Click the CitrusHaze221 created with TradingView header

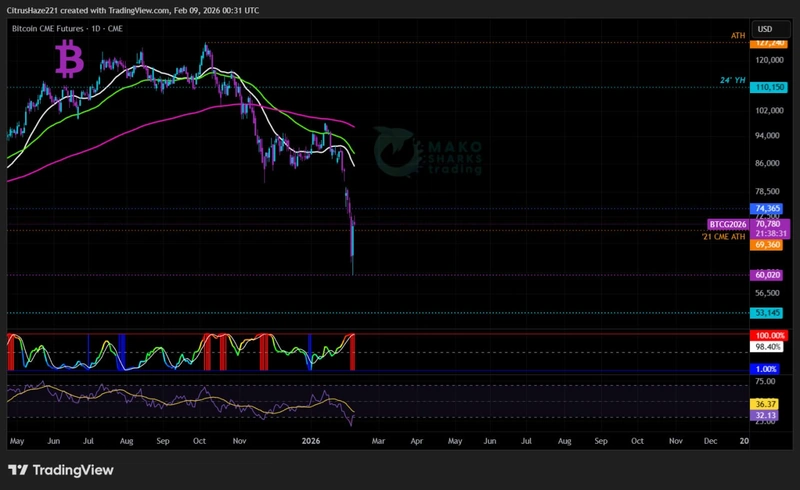tap(132, 10)
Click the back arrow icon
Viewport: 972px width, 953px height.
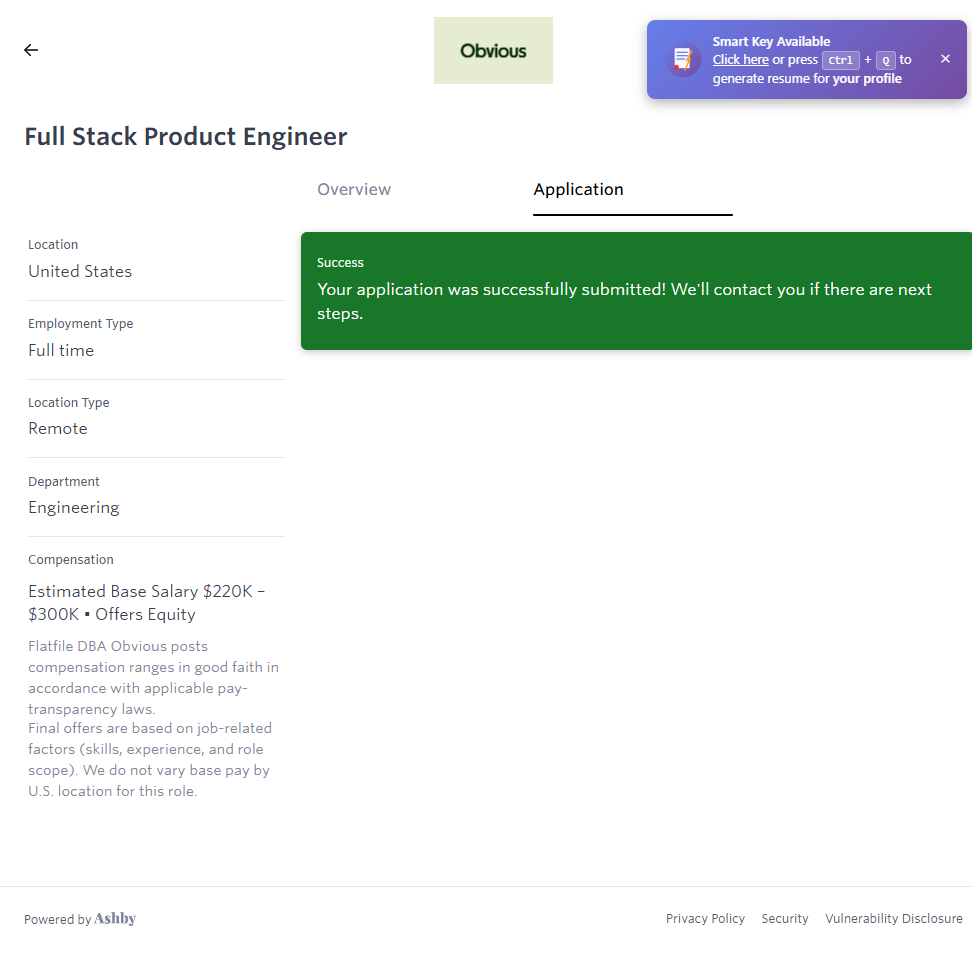click(31, 50)
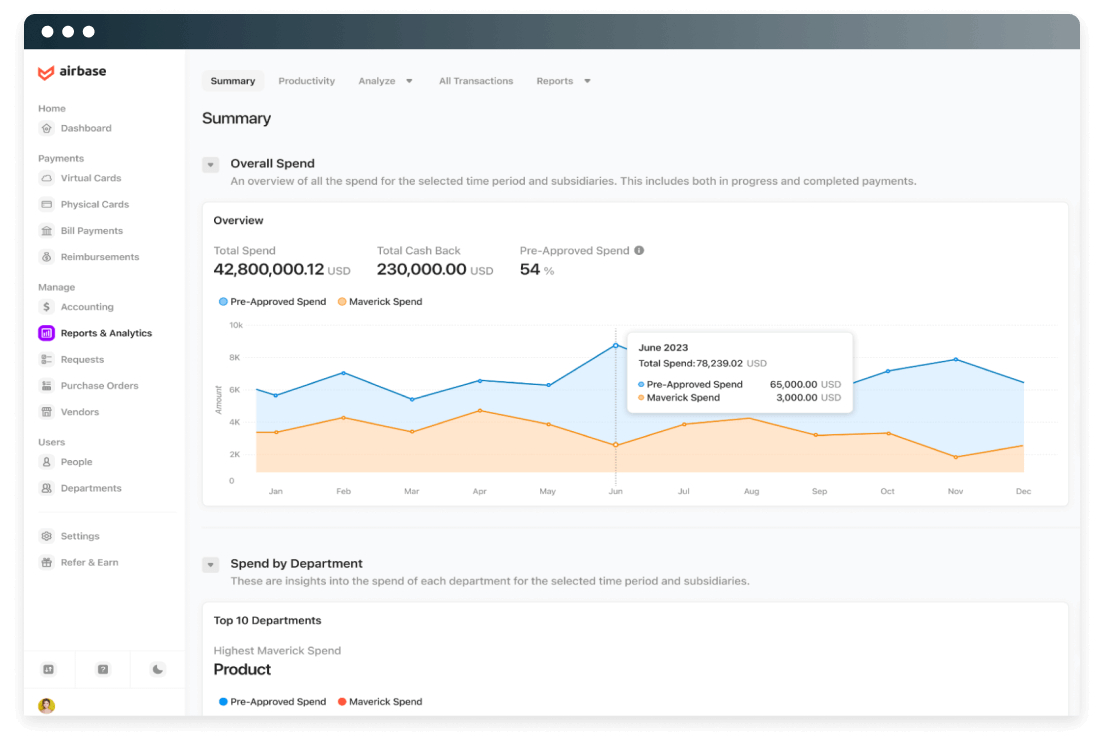Click the Pre-Approved Spend info icon

pyautogui.click(x=639, y=251)
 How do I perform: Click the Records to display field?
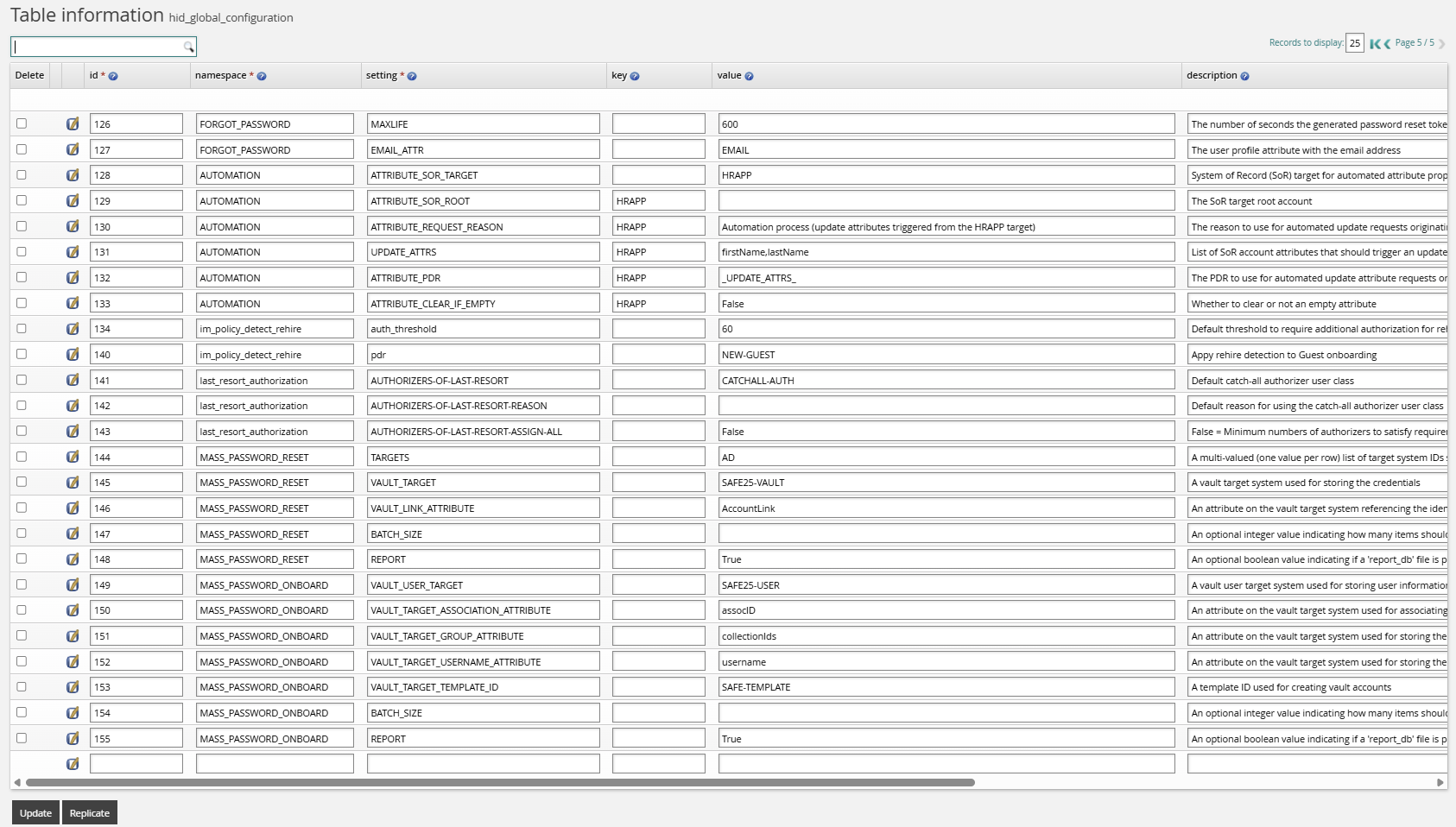click(x=1354, y=43)
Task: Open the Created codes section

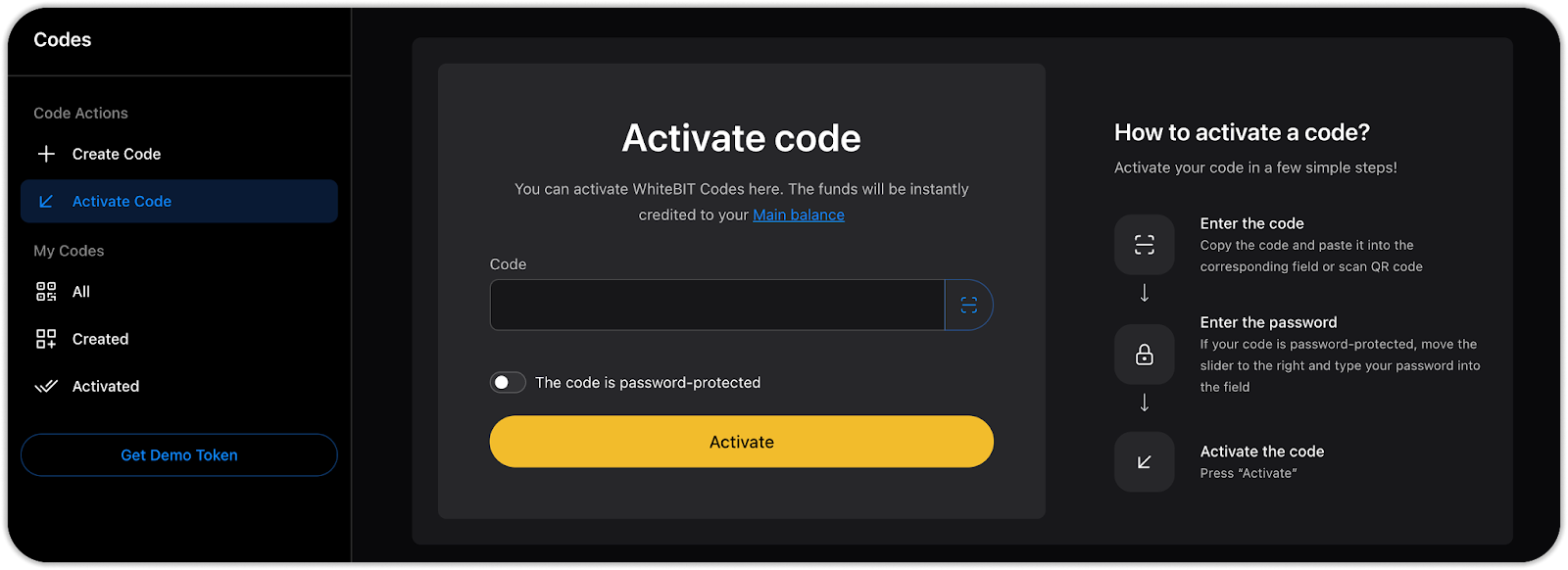Action: [100, 339]
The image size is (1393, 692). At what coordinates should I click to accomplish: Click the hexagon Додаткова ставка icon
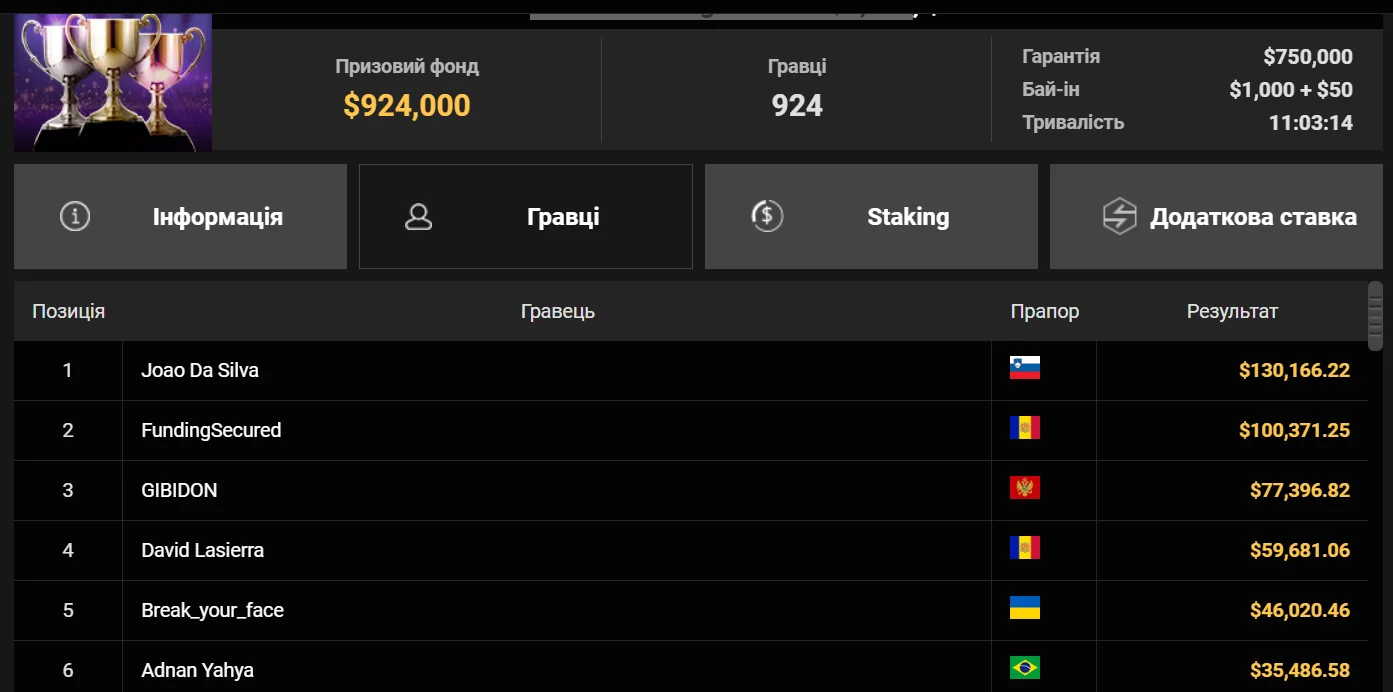[1119, 216]
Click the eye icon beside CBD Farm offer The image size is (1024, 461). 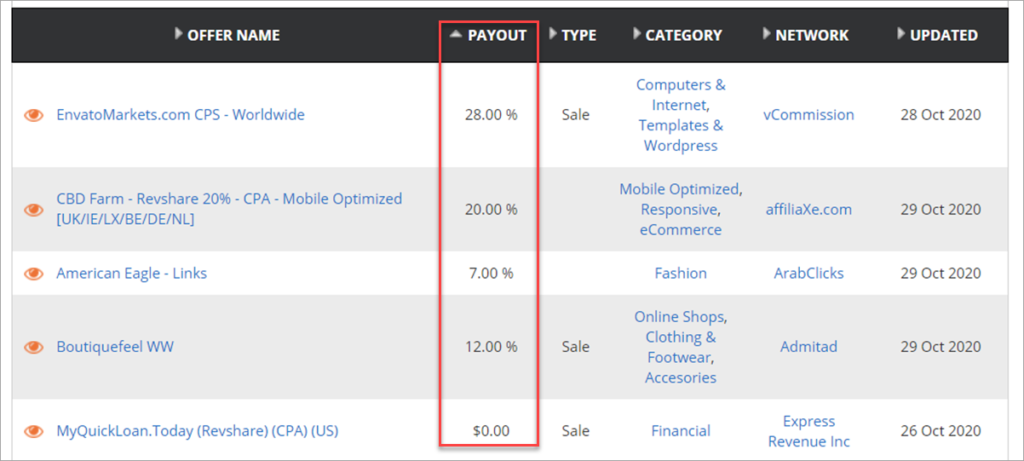coord(34,209)
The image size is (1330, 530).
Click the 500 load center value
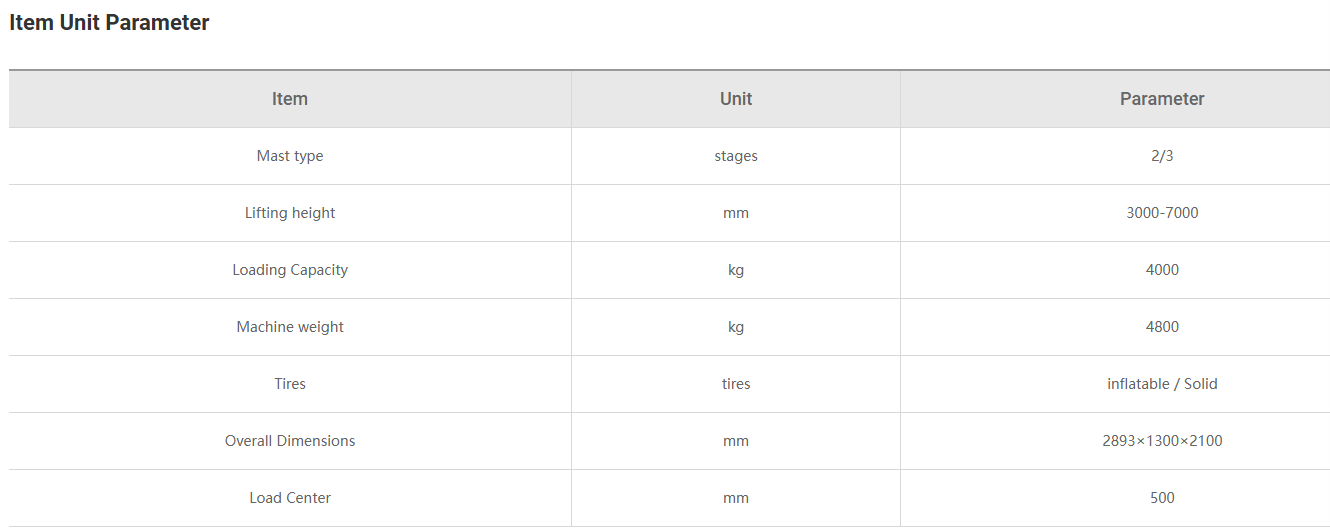click(x=1162, y=498)
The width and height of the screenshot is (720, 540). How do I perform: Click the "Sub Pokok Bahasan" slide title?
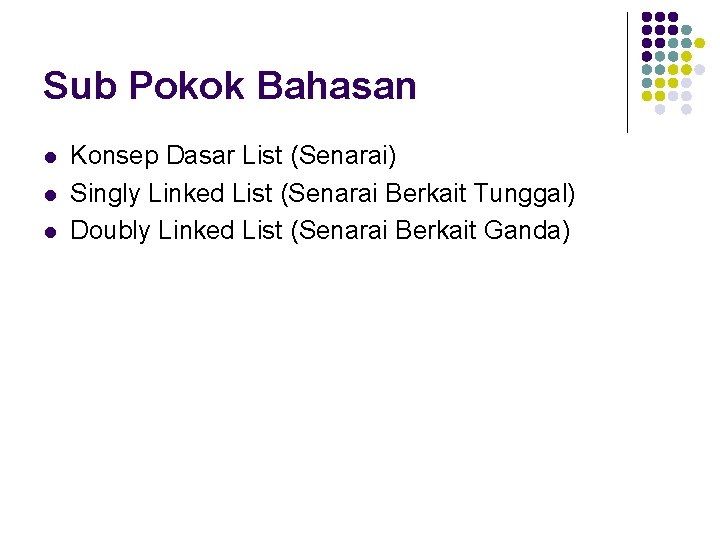click(230, 85)
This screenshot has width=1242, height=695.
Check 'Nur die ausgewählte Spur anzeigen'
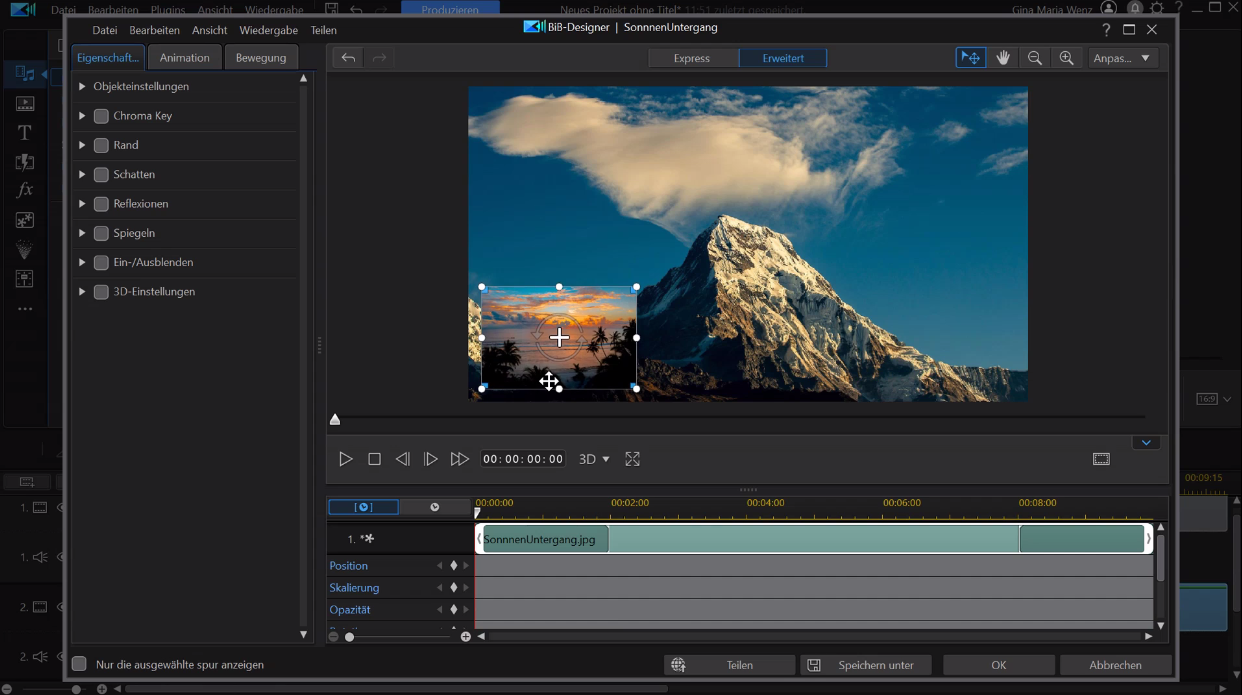pos(79,664)
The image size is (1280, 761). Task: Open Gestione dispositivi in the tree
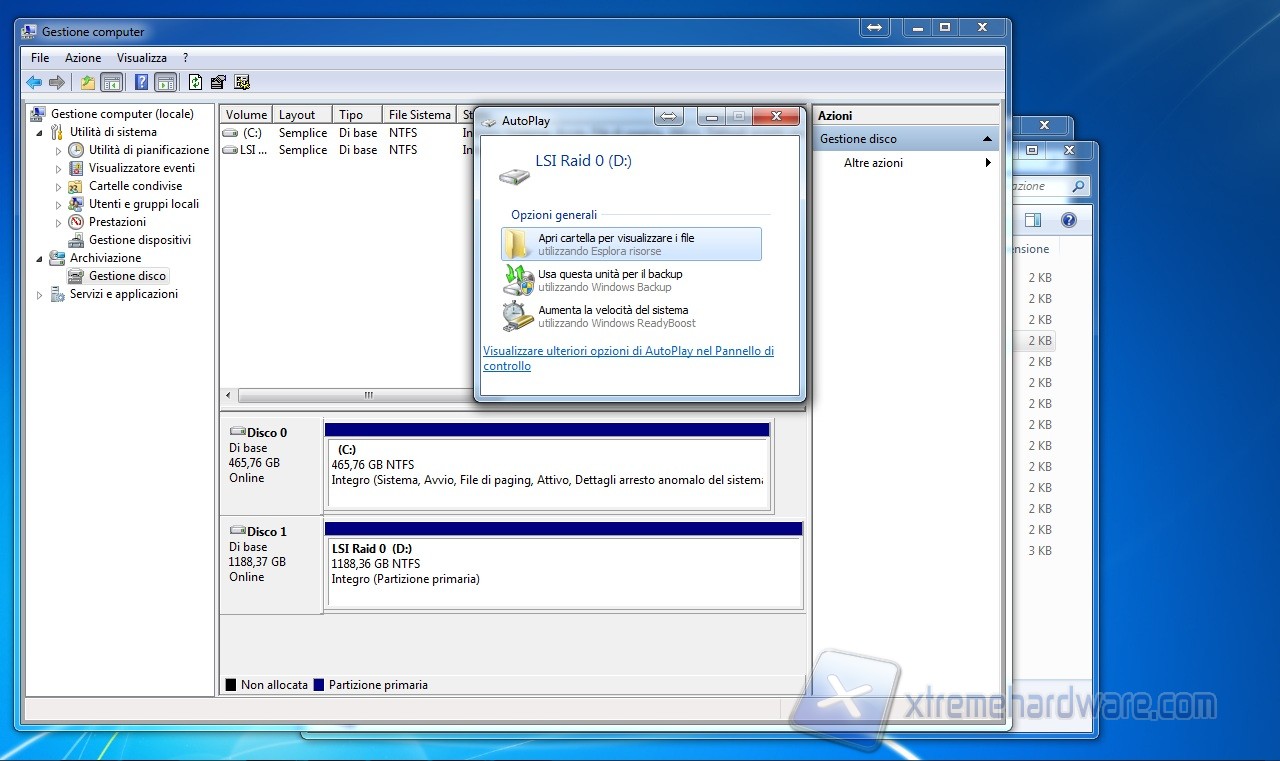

→ Work to be completed
Your task is to transcribe, exactly and without additions, every line from the one that contains "Click the 500 load center value" to the end of the entries above, both included. Omit all pictures.

→ Output of the task
Click the 500 load center value
click(x=1162, y=498)
The width and height of the screenshot is (720, 540). How do I perform: Click the "Sub Pokok Bahasan" slide title?
click(230, 85)
This screenshot has width=1242, height=695.
Check 'Nur die ausgewählte Spur anzeigen'
pos(79,664)
The image size is (1280, 761). Task: Open Gestione dispositivi in the tree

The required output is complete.